A robotic system created by a team from Johns Hopkins University won the top prize in an international robotics challenge focused on developing solutions for the COVID-19 health crisis and future global pandemics.
“Telerobotics for Remote Control of Medical Equipment in Contagious Environments” won the Best Innovation Award at the inaugural Medical Robotics for Contagious Diseases Challenge 2020.
The challenge – run as part of the EPSRC UK Robotics & Autonomous Systems (UK-RAS) Network’s annual UK Robotics Week celebrations – attracted 21 entries from 13 countries.
The three winners in each category (Application, Innovation, and Design) were unveiled at a virtual award ceremony held February 4, with each winning team receiving prize money of £5000 donated by The Wellcome Trust and Intuitive Surgical.
Treating COVID-19 patients requires hospital personnel to don and doff protective gear every time they enter and leave rooms, even for minor adjustments to machines.
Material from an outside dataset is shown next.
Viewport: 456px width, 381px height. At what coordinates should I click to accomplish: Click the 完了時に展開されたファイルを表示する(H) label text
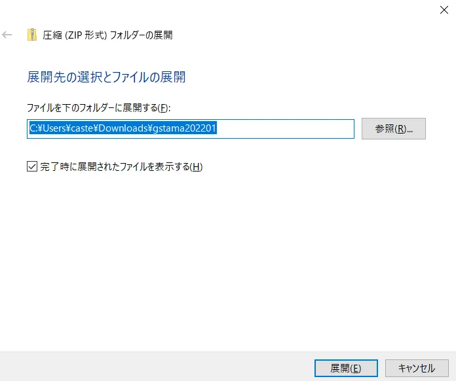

The process burns through limited supplies of personal protective equipment. It also wastes valuable time and personnel as the procedure requires an additional person to assist with the changing of gowns, gloves, masks, and other gear.
The winning project is a robotic system that will give medical staff the ability to remotely operate ventilators and other bedside machines from outside intensive care rooms of patients with infectious diseases like COVID-19. If deployed, their invention will help hospitals preserve protective gear, limit staff exposure to COVID-19, and provide more time for clinical work.
The project involved expertise across multiple disciplines—computer science, mechanical engineering, respiratory therapy—spread among faculty, students, and staff from the University of Maryland, Johns Hopkins Medicine, and Johns Hopkins University’s Laboratory for Computational Sensing & Robotics (LCSR) in the Whiting School.
LCSR research scientist Balázs P. Vágvölgyi and University of Maryland computer science graduate student Misha Khrenov built the working prototype with assistance from engineers Axel Krieger, Russell Taylor, Peter Kazanzides, and Anton Deguet.
“Currently available ventilators were not designed for remote control, and it may take several years before new ventilators are updated with this feature. The advantage of this simple, low cost telerobotic system is that can work with existing ventilators and be rapidly deployed in a crisis,” Vágvölgyi said during the team’s acceptance speech.
The team says the system is moving toward controlled clinical studies in the near future.